⟨
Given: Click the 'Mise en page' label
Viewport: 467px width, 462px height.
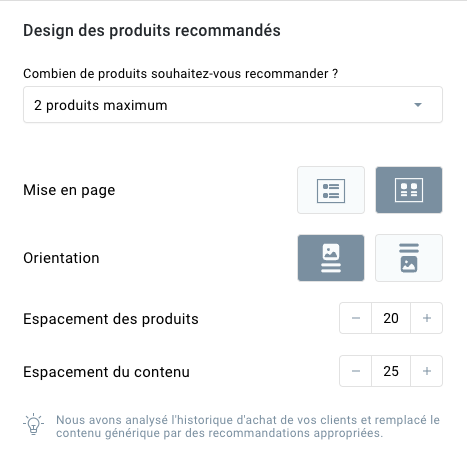Looking at the screenshot, I should [x=69, y=190].
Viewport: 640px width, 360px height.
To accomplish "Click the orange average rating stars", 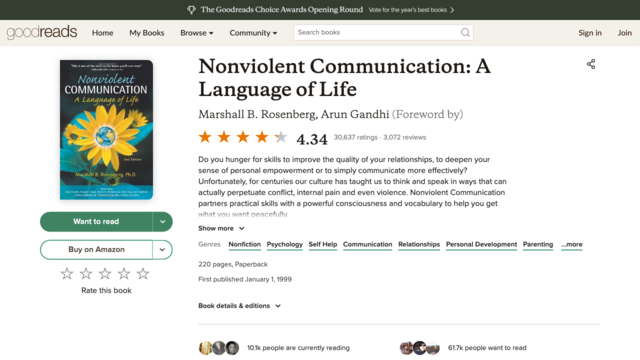I will coord(243,137).
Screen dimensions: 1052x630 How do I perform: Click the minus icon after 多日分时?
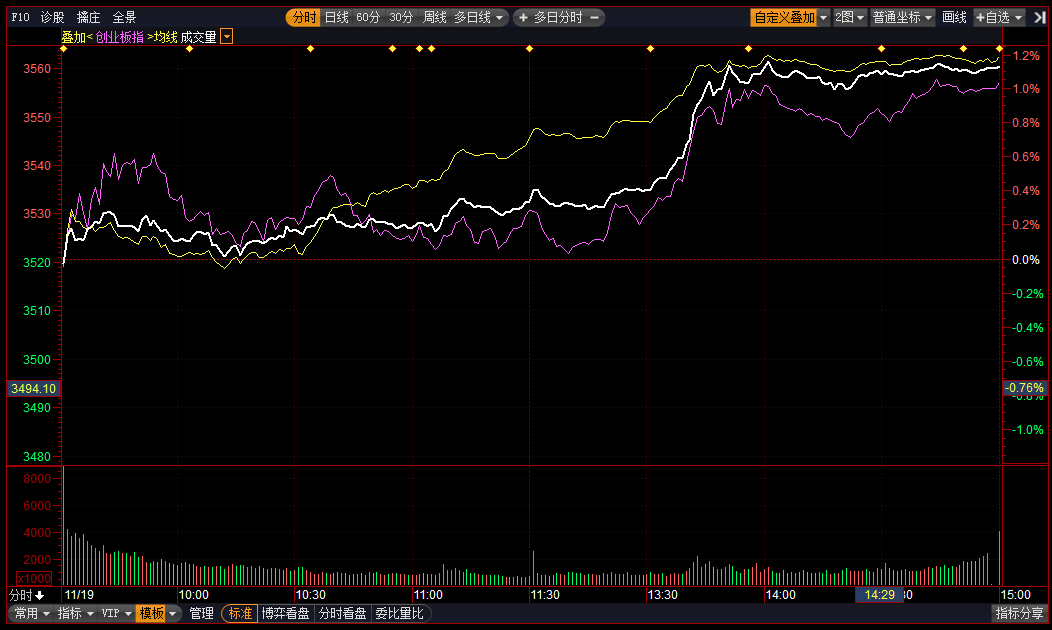pyautogui.click(x=595, y=17)
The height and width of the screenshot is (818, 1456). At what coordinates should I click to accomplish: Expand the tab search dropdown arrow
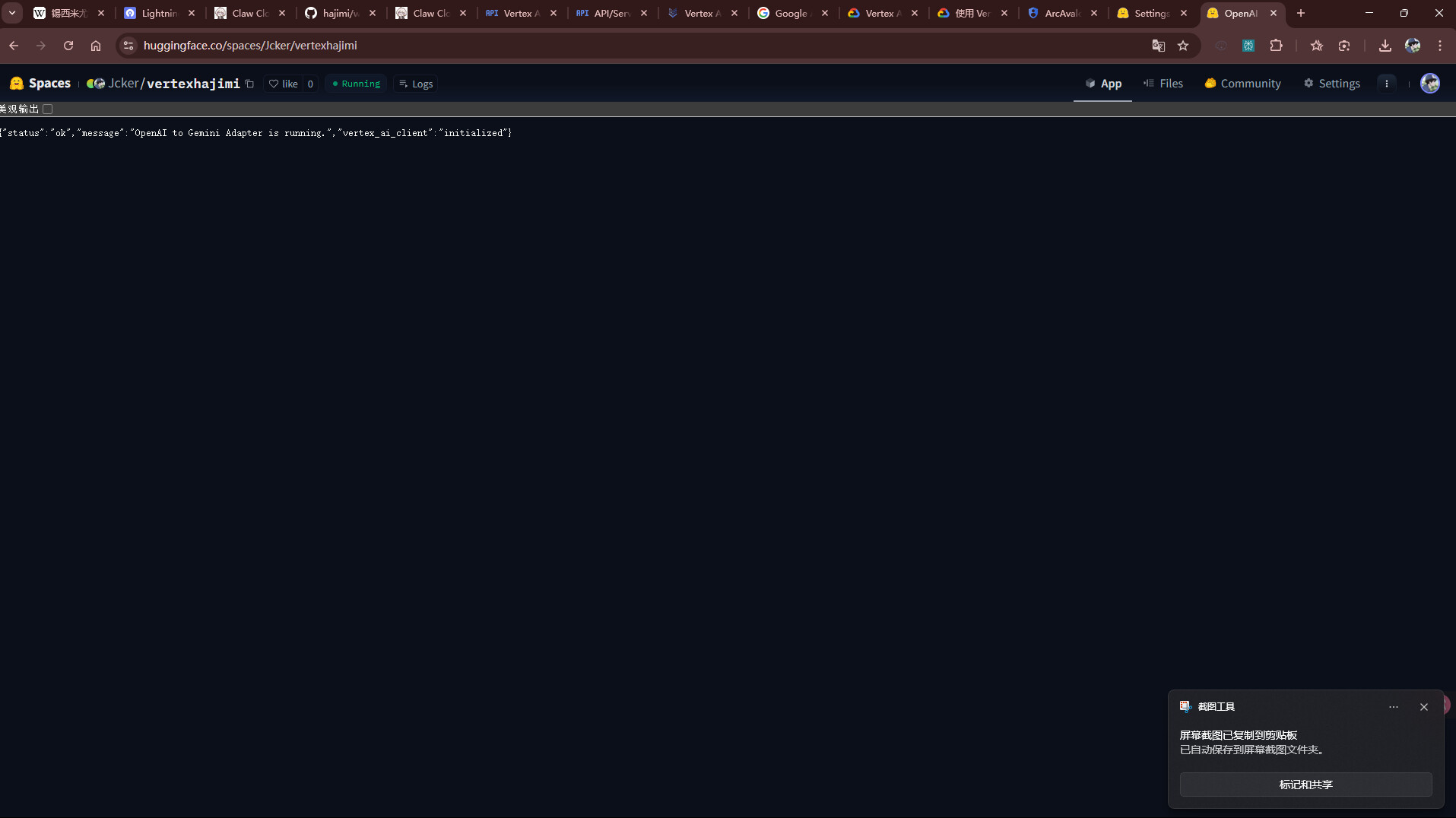coord(12,13)
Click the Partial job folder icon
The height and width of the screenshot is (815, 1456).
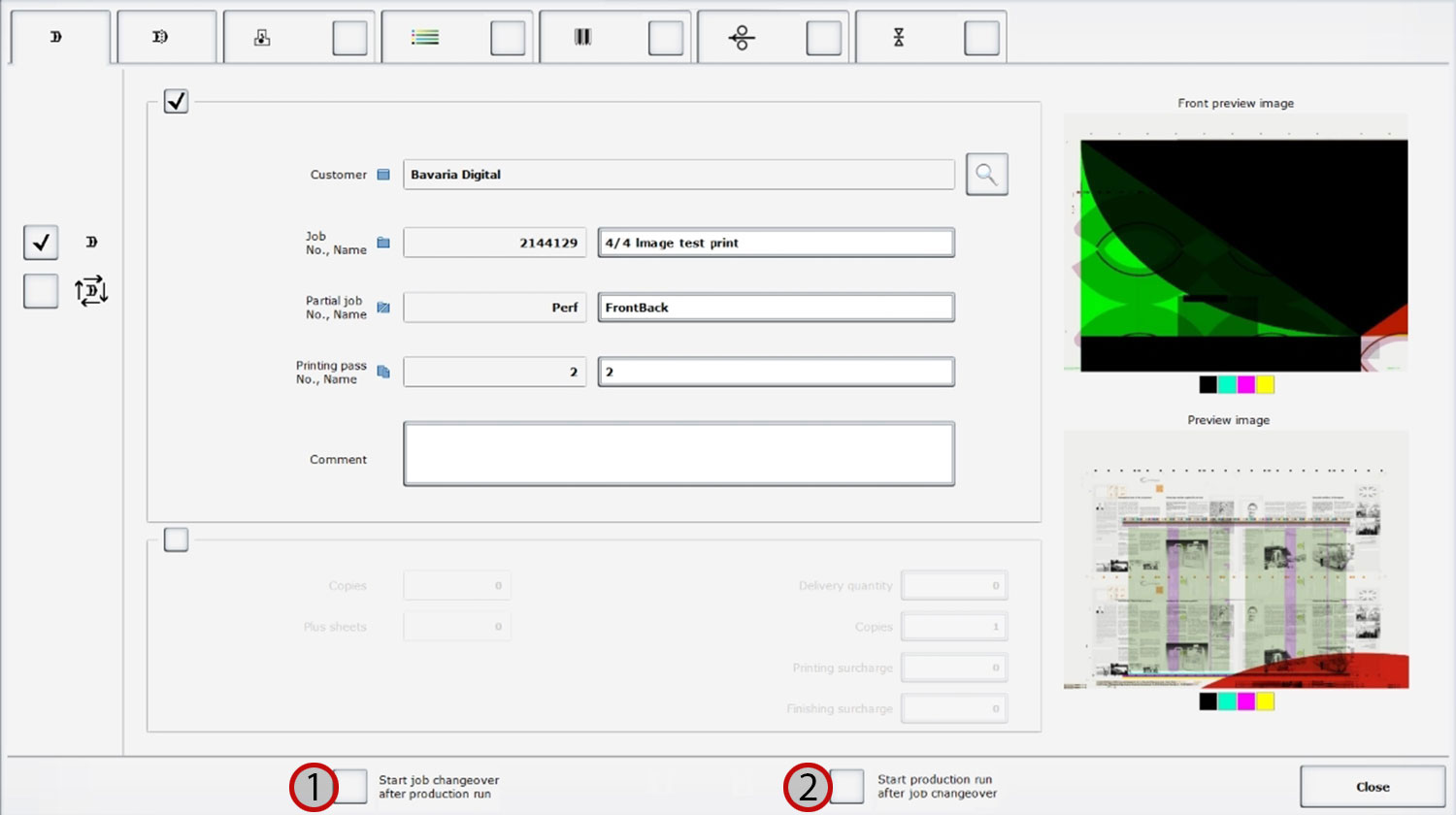click(x=382, y=307)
⟩
◆ TASK TO COMPLETE: Nothing but the lines from the one holding "Click the Partial job folder icon" through the final line of the records above belongs in the answer, each retyped exactly; omit the pictures.

◆ ANSWER BOX:
Click the Partial job folder icon
The height and width of the screenshot is (815, 1456).
click(x=382, y=307)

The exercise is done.